Chief Executive Officer
Janice Harris
Cooinda Terang
For over 50 years Cooinda has served the communities of Terang, Camperdown and the surrounding district providing a quality range of supports to people with a disability and their families.
Our mission is to be a builder of a socially inclusive community where people of all abilities are engaged and valued. Cooinda is a community managed disability service with local governance and is strongly connected and integrated with our community through partnership with the public, business, education and service providers that open doors and opportunity for participation.
Our services range from in-home community based support, fully supported accommodation options, short term accommodation, a range of day activities that may either be centre or community based and a range of lifestyle programs on weekends and evenings. The diverse range of people who use Cooinda support options can choose from a quality suite of programs, and opportunities to develop skills and enhance a person’s quality of life.
Contact details:
35 Dow Street
Terang
Victoria 3264
Web: www.cooindaterang.org.au/
Email: ceo@cooindaterang.org.au
Phone: 03 5592 1533
Little Acorn Cafe
On the 12th of December 2016, Cooinda Terang Inc, a disability provider in southwest Victoria opened the ‘Little Acorn Café’ at 137 High Street Terang.
Cooinda in mid-2016 took up an opportunity to lease the former maternal child health centre from the Corangamite Shire and have done extensive remodelling and outfitting to both the café and to a new commercial standard kitchen at our Dow Street Day Program premises.
The café is a wonderful opportunity for staff to support participants in a great learning environment, to interact with the public and promote mainstream roles for people with a disability to our community.
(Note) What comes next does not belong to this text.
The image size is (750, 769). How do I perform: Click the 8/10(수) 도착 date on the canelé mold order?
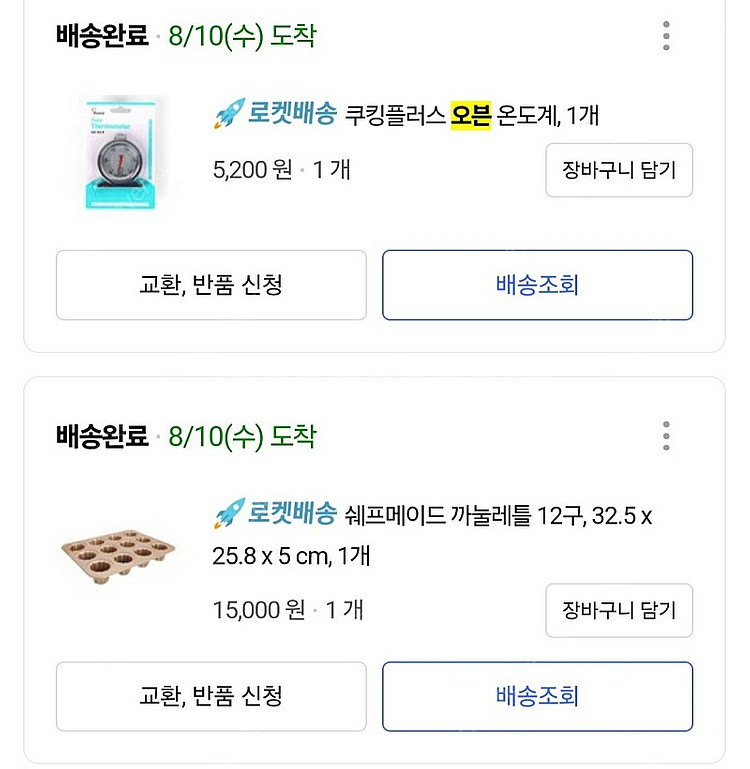[242, 437]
We have 2 staff rostered to the café each day, along with a part-time chef. Alongside them participants are involved as a part of their Day Program activities, in all elements of hospitality, customer service, food handling and preparation. All participants have completed their food handling certificates.
Since opening, we have seen great outcomes for participants; each has taken great pride in their work, their presentation and their valued role and each has learned new skills along the way. The emphasis of the café is on great coffee and quality food: you will not find a deep fryer or grill in the café! Healthy meals, fresh salads and smoothies, great cakes and slices, and the best coffee for miles around.
Cooinda have also had support from the Terang Op-Shop, Terang Co-Op, Western District Employment Access, and Corangamite Shire, in establishing this program.
Try the coffee: Brodie Cook, Libby Rippon, a disability support worker, and Matt Daniels are all working at The Little Acorn cafe in Terang. Picture: Amy Paton
A unique new cafe in Terang, The Little Acorn, is touting its coffee as the best in town.
But the coffee isn’t the only special thing about the cafe – it’s also run by a local disability services provider, Cooinda Terang, and provides people with the opportunity to develop hands-on skills.
Brodie Cook, 20, has been attending Cooinda for about a year and he was picked as one of 10 participants to help run the cafe each week.
Mr Cook, who has worked about five shifts since the cafe opened on December 12, said at first he wasn’t sure about the idea.
“At the start I said ‘no’, but then I changed my mind,” he said.
“Then I thought, ‘actually, give it a go’.”
Mr Cook does dishes and other jobs at the back of the cafe, and serves food to people.
“I love coming here,” he said. “I meet new people everyday. The community is so friendly and everything.”
The cafe came to fruition after council approved plans to develop a former maternal child health centre on High Street.
Cooinda Terang general manager Phil Hose said leadership at the organisation saw the vacant building as “an opportunity to do something different, a bit special.”
Mr Hose said the project was made possible by Corangamite Shire, and by also generous contributions from the WDEA trust and an op shop.
The cafe serves healthy food, and also features a shop with locally-produced goods.
Mr Hose said the cafe would provide positive opportunities for participants in Cooinda programs.
“There are a lot of younger people attending Cooinda, a lot of people who aren’t people I would like to see staying in a disability system for their lives,” he said.
“I think they’ve got a great opportunity and great potential to be part of the work force, particularly with the NDIS coming next year.
“One of the key drivers of that is vocation and employment, and this will be one of the ways we can support that process as well.”
Mr Hose said the public had been very supportive of the cafe in its first few weeks in operation.
“It’s been going well,” he said. “There’s been lots of good comments on the food and the coffee.”